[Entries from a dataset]

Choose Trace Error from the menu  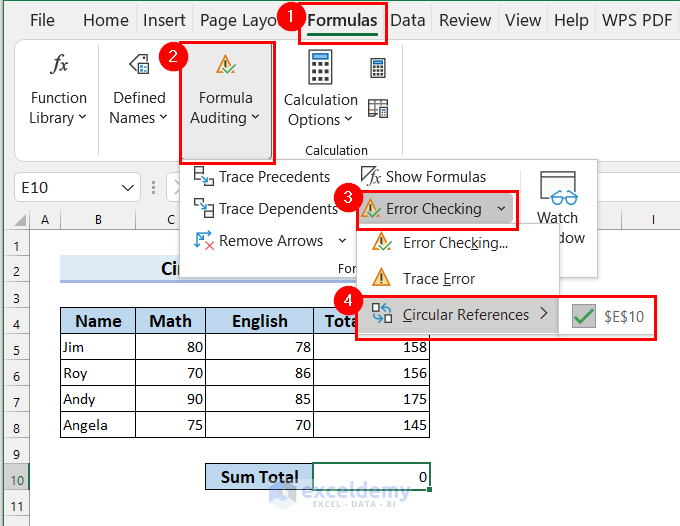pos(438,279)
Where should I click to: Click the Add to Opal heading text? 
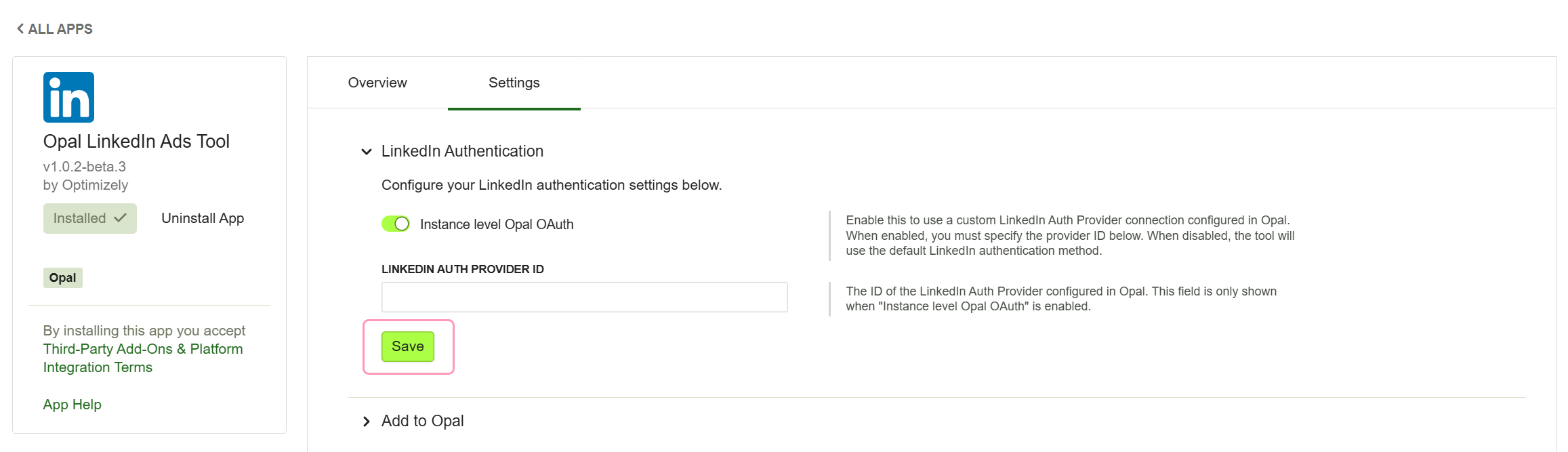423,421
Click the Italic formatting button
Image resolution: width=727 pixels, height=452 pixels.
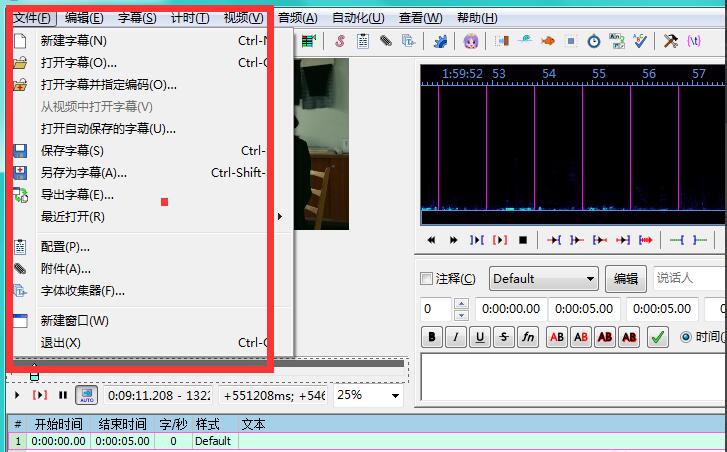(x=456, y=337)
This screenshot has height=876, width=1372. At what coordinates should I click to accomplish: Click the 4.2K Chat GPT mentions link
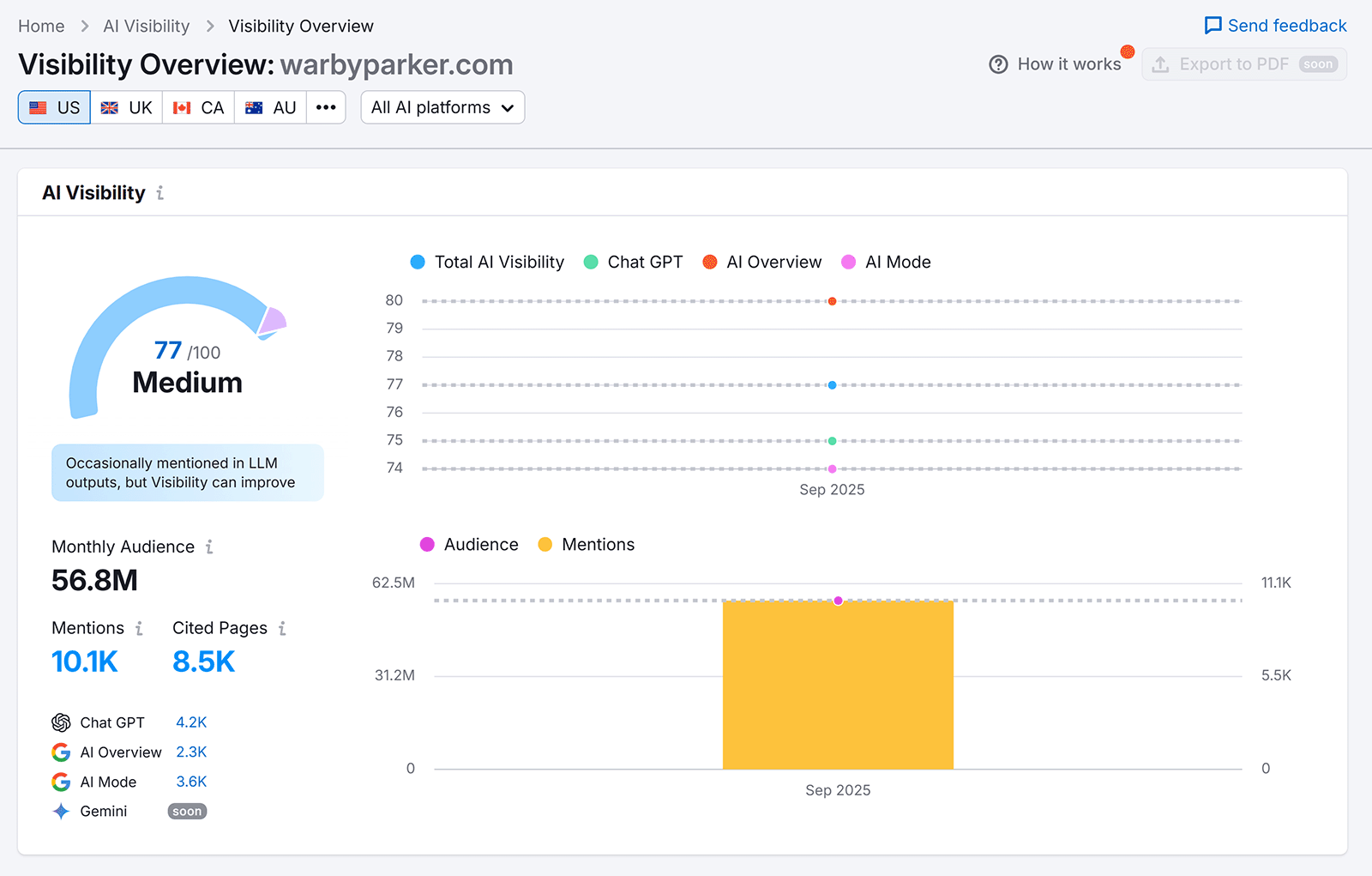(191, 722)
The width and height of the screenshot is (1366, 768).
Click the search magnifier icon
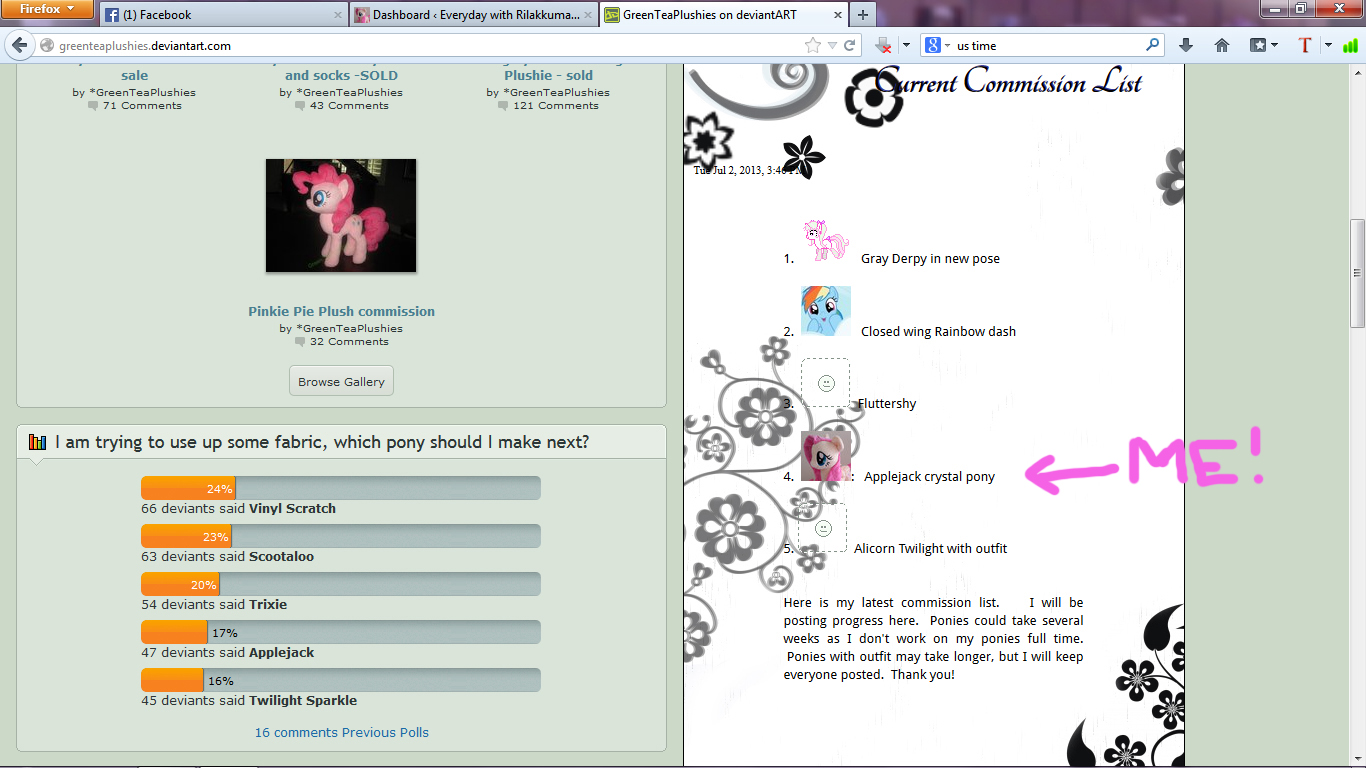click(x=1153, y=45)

REQUIREMENTS:
Arrange the lines starting at the one containing "Where should I" and ending at the last line of the entries as a JSON list of strings, one string per line, with blank lines dropped. Leave the pictures out of the answer.

EXERCISE RESPONSE:
[
  "Where should I click to: Click the Add to Opal heading text? ",
  "423,421",
  "Click the Italic formatting button",
  "Image resolution: width=727 pixels, height=452 pixels.",
  "(x=456, y=337)",
  "This screenshot has height=876, width=1372. At what coordinates should I click to accomplish: Click the 4.2K Chat GPT mentions link",
  "(191, 722)",
  "The width and height of the screenshot is (1366, 768).",
  "Click the search magnifier icon",
  "click(x=1153, y=45)"
]